An IPO is SUPPOSED to make as much as possible for the company to use as capital, for development, starting production lines, increasing production, sort term day-to-day operations (if this contenues for any length of time, that's bad).
In either case, I think you are right, they couldn't move at 15USD/share. Personally I would not buy into this at 5USD/share because I am not convenced they will ever make this profitable (although I would rather like to be proven wrong).
Having Elon Musk on board must be a help for the company as well - there's an immediate and obvious tie in with wealthy folk buying Tesla EVs who may have properties with large roofs that can accommodate a decent sized solar panel installation with which to power the vehicle. Buy a Tesla - get a free SolarCity roof top power station thrown in to run it.
It does show the subsidies are a double edged sword though, especially if their withdrawal isn't planned and advertised well in advance (as the UK solar industry discovered last winter).
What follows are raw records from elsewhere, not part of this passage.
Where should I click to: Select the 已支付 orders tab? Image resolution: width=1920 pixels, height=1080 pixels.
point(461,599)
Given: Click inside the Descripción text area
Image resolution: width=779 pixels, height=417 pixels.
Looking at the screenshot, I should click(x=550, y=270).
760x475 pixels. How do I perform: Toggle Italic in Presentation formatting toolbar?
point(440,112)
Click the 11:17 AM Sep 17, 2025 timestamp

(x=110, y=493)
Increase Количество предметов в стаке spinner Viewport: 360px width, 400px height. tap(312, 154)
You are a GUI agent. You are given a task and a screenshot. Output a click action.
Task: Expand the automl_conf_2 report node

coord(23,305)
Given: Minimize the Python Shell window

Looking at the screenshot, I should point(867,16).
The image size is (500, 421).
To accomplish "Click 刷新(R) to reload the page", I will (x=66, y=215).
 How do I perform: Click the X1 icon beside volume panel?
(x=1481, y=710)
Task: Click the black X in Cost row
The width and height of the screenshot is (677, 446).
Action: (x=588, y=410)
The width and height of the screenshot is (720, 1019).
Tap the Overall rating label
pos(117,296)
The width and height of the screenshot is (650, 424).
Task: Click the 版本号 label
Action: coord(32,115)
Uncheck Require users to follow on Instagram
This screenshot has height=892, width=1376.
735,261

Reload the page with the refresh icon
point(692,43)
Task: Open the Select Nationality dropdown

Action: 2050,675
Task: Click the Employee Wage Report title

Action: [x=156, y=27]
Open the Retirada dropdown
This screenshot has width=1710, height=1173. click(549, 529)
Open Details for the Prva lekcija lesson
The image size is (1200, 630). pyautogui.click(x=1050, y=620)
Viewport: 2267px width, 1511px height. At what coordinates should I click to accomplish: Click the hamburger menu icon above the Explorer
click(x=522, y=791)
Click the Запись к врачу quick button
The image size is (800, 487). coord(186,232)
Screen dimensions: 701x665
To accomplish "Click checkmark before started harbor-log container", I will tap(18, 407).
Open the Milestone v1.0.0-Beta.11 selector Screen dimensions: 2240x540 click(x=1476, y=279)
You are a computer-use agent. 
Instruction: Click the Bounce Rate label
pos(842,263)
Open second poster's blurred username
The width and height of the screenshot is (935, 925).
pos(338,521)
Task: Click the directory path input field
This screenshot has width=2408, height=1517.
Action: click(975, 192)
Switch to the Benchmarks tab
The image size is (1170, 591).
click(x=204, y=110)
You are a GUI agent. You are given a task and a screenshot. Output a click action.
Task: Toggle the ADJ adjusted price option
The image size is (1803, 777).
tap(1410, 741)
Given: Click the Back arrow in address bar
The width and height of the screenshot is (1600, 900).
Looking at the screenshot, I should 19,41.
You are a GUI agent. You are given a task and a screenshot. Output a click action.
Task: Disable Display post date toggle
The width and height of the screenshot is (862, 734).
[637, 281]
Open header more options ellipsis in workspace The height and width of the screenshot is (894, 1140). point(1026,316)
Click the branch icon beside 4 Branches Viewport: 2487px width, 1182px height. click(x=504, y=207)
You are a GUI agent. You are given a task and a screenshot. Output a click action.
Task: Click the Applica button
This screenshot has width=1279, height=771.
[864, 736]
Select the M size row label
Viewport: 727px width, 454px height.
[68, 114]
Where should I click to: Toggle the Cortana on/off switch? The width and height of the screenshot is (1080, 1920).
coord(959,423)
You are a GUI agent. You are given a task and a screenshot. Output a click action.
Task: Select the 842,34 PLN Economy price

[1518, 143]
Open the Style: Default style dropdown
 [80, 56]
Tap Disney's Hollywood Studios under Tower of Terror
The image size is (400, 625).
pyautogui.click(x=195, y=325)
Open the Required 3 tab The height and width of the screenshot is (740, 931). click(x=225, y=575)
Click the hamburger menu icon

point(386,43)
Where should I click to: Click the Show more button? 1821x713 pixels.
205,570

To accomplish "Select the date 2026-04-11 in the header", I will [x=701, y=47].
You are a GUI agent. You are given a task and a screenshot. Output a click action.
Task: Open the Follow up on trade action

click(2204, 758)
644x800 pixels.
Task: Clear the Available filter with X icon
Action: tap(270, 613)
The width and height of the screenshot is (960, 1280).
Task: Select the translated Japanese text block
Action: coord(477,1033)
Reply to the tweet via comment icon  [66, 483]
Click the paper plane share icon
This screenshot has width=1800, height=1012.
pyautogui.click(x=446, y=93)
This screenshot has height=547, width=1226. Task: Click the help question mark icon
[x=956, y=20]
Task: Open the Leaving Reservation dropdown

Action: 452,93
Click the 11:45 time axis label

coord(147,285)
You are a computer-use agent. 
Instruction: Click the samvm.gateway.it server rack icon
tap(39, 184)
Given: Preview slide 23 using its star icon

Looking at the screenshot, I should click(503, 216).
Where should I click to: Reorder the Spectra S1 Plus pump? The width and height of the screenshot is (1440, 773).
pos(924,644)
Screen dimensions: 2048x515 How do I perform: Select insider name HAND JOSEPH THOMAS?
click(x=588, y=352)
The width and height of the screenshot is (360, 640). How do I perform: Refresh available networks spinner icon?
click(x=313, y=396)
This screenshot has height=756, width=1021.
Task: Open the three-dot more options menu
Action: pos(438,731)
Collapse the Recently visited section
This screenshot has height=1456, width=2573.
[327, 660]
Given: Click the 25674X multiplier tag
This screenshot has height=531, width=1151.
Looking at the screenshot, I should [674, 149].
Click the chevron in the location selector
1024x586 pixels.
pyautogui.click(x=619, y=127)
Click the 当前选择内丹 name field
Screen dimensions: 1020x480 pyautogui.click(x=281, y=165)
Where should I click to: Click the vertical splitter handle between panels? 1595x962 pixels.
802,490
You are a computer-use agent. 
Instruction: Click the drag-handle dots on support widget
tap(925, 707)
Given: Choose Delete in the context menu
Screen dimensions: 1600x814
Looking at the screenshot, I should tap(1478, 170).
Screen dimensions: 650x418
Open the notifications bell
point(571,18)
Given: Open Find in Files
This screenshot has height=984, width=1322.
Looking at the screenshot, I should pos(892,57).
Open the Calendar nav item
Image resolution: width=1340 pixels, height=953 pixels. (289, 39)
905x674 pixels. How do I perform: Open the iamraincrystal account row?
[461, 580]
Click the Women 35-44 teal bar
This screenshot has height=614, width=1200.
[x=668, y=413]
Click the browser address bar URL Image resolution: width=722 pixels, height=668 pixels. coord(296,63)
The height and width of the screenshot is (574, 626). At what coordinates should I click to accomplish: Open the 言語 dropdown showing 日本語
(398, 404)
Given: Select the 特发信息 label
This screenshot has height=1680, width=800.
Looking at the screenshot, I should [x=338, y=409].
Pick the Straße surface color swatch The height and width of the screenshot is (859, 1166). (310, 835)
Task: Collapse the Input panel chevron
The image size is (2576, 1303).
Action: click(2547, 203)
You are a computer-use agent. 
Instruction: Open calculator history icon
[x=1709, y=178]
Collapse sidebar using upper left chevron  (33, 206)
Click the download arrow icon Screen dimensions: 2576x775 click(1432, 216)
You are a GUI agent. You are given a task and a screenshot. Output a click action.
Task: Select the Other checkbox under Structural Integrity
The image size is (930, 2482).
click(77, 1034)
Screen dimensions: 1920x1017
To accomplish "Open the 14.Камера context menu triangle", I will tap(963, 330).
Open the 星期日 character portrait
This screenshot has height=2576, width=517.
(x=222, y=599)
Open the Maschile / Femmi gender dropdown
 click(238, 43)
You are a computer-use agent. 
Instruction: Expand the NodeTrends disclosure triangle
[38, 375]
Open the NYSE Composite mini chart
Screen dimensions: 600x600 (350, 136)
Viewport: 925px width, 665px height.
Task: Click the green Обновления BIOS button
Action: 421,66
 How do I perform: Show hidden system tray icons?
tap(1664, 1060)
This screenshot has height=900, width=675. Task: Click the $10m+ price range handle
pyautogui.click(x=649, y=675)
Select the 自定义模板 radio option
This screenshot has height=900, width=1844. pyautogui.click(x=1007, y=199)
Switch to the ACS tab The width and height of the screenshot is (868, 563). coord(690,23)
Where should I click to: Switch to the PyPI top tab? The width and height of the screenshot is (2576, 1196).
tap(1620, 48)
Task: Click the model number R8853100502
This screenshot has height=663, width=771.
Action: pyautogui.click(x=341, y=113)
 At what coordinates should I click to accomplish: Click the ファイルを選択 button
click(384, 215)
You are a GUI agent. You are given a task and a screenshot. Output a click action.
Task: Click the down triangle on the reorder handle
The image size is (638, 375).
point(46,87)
And that doesn't just apply to renewables like solar and wind: the tax break subsidies for gas fracking announced by George Osborne may well stuff up that fledging industry as well if the multinationals get hooked on them and then suddenly have them reduced/removed.
Conversely, having Elon on board might have frightened investors, who've yet to see a cent from Tesla. Your other comments on subsidies and political interventions are spot on, though.
Telsa was offering free charging because the government was buying their solar feed-in at 5x the rate that Telsa was buying power back to charge the cars.
At some point though people in Chicago are going to wonder why pensioners are freezing, because they can't afford heating, in order to give people in California free top-ups for their $100K sports cars.
I think I would rather be a Telsa investor than GM/Chevy/etc
"can accommodate a decent sized solar panel installation with which to power the vehicle. "
Only if your roof is the size of a football field, and your car spends every daylight hour at home charging...
People aren't investing in this because they know it only works with massive government subsidies, and the government is broke - only a matter of time...
@Yet Another Anonymous coward
Even better, I'd rather have the money to be able to naked short either of them.
Looking out at the dark, frozen landscape outside I can not help thinking that solar panels are like BMWs. Great just as long as its sunny and dry.